### AVAILABLE DATA
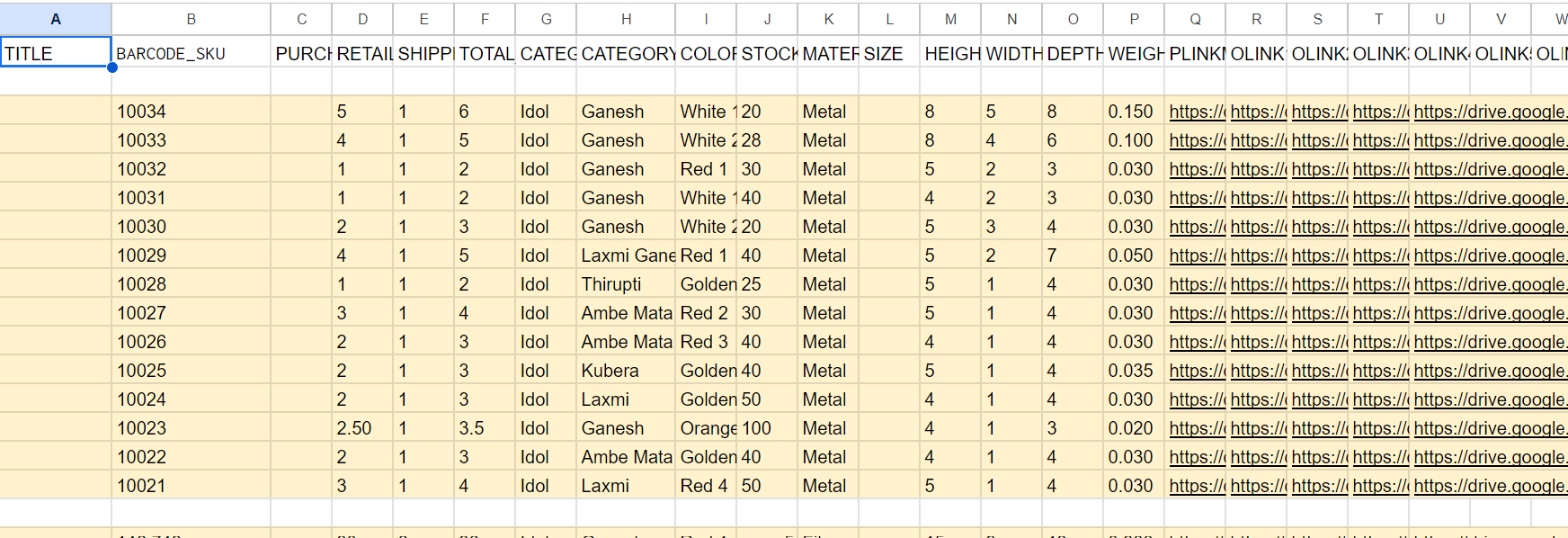This screenshot has width=1568, height=538.
Task: Select the column B header
Action: (191, 19)
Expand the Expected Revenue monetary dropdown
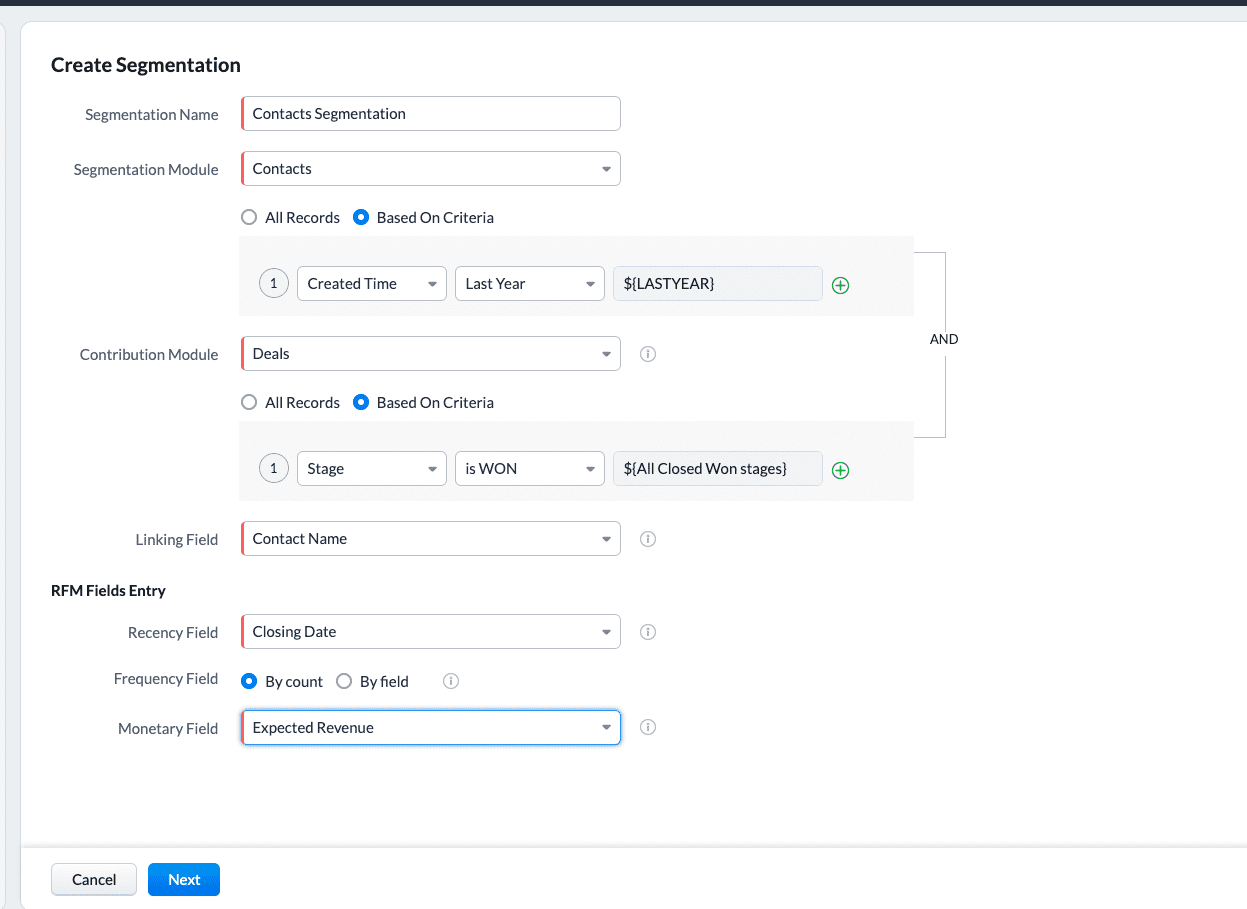The height and width of the screenshot is (909, 1247). click(x=431, y=728)
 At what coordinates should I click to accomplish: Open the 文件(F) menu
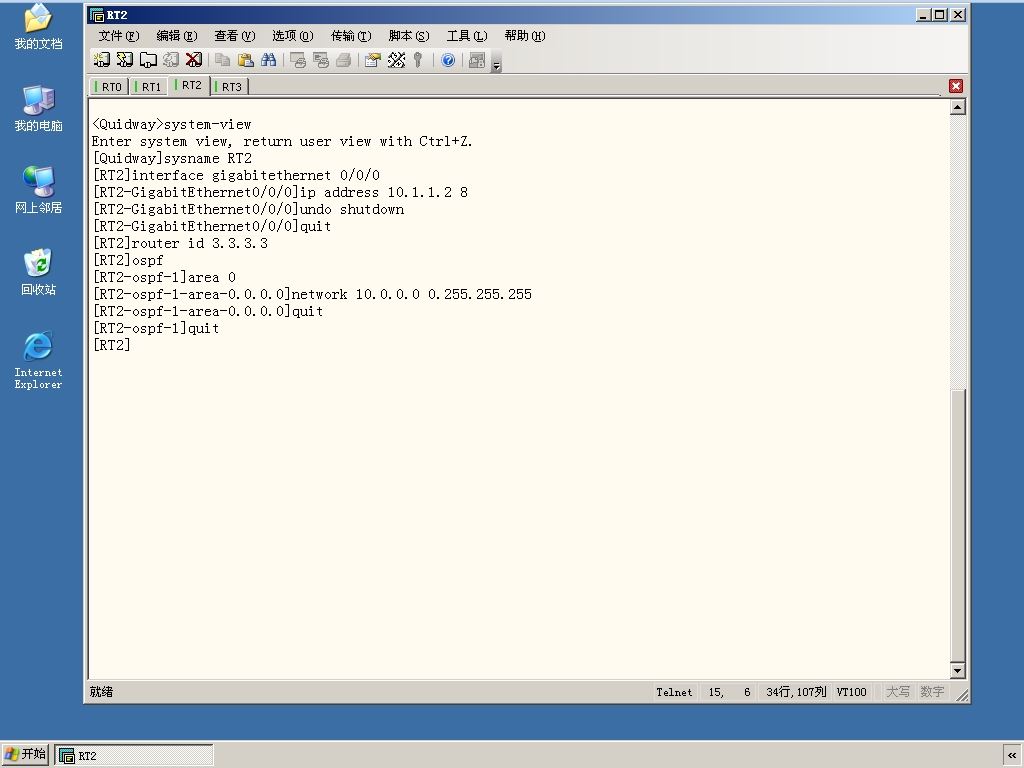(x=119, y=36)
######
### YOUR OBJECTIVE
Your answer must be only the lines from the one that holds "At what coordinates" to the end of the listing, each restated word for word, with both ends kept and pictures left out.

### EXERCISE ANSWER
 At what coordinates should I click to accomplish: Open the 文件(F) menu
(x=119, y=36)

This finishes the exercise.